Note that passing by reference is not always more efficient - it avoids copying the data structure, but it requires you to indirect through the reference to get to the data structure. Further, the Rust compiler's optimizer makes efforts to remove copies whenever possible - it's not perfect, but there will be cases where it can optimize a function of the form fn do_the_thing(input: T, …) -> T to do the change in-place, rather than creating a copy and destroying the original. You should always measure whether you're getting performance gains when you try to remove copies.


Rust will never create deep copies implicitly. It’s a IMO (compared to e.g. C++) very valuable thing that deep copies in Rust will always come with an explicit function (or method, operator, macro, …) call, most commonly to the .clone() method of a given type that supports deep copies.

This is always true independent of how anything is passed to any function. The act of passing a &mut Vec<…> reference to a function will not result in a deep copy, but passing an owned Vec<…> value directly would not result in a deep copy either. (However it might force the caller to add an explicit deep copy if they want to hold on to the value for longer.)

The only possibility where this is less explicit than that is when the call to .clone() (or an otherwise directly implemented deep-copying functionality) in turn is hidden in some function or method (or macro, like vec![item; amount]), but typically that should be well documented and thus not very confusing either. In case of generic functions that do this, you’ll also typically see T: Clone bounds indicating the possibility that the function can clone (and thus deep-copy for types where .clone() incurs a deep-copy) the value.
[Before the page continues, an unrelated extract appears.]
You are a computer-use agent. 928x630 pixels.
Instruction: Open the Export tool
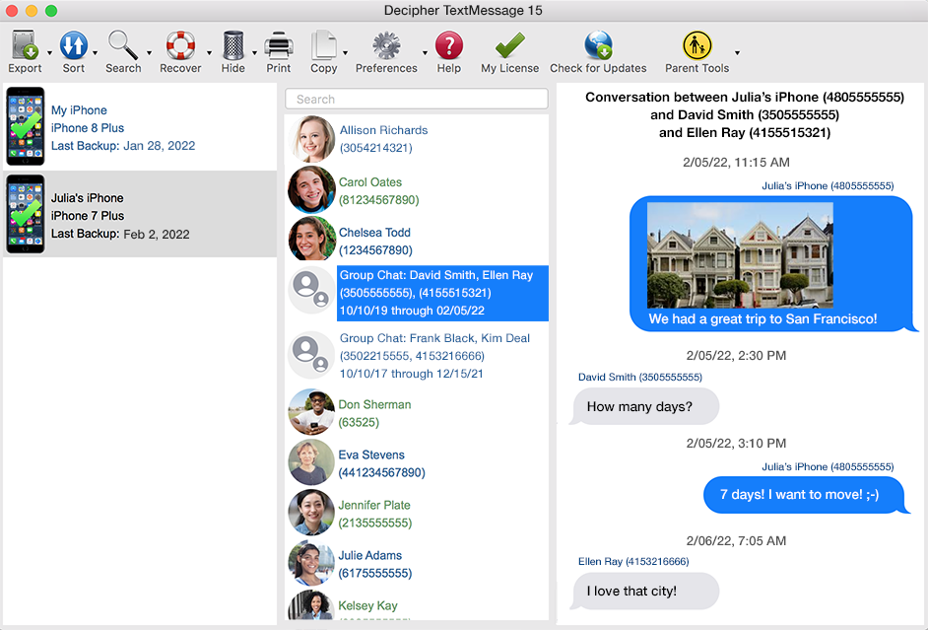[22, 44]
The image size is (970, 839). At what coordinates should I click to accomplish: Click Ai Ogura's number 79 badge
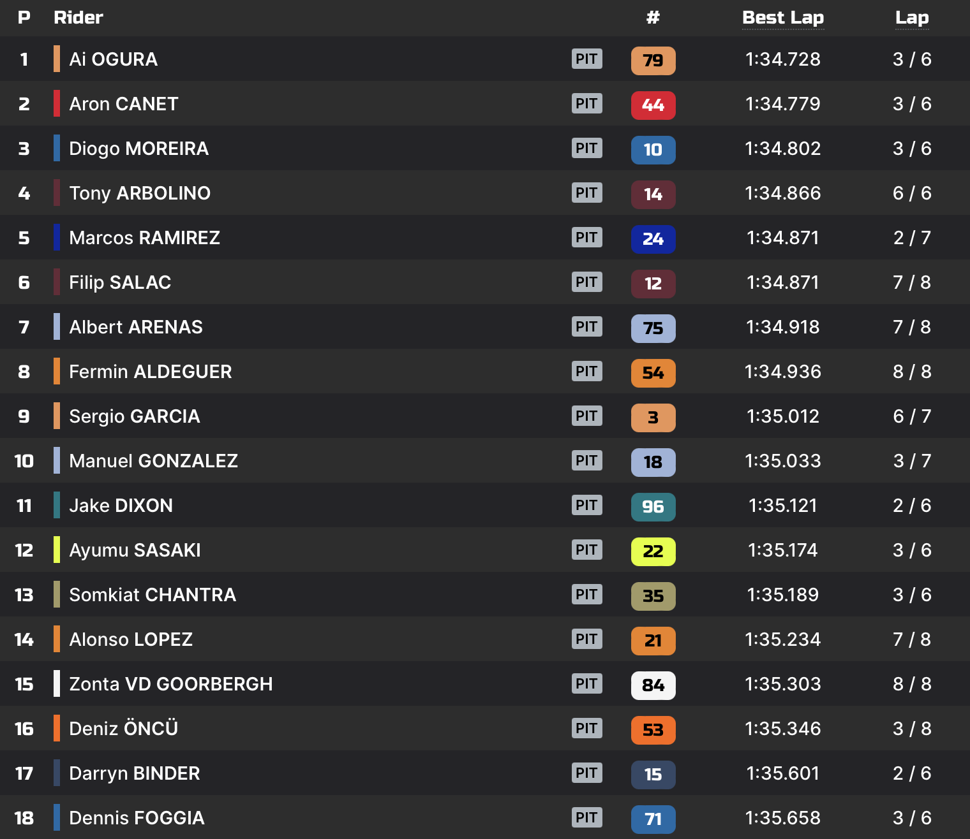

Also note that not every usage of .clone() is expensive, it depends on the type; many types don’t deep-copy even with the .clone() method, either because they don’t even have any deep data to begin with, or because they can use sharing using reference-counting, such as e.g. for the Arc<T> type.

Besides explicit solutions of copying values, as indicated above commonly exposed via the Clone::clone trait method, Rust does have a notion of implicit copying, via the Copy trait; however due to how these copy operations operate, it is guaranteed that these fully implicit copies are never deep, as there’s no customizable logic attached, and it’s always a shallow copy of the "stack data" (types whose values that cannot correctly be copied by copying their shallow data alone cannot implement the Copy trait; which is enforced by the compiler e.g. if the type owns any data via something like a Box<T> in a field, or any non-Copy type for that matter).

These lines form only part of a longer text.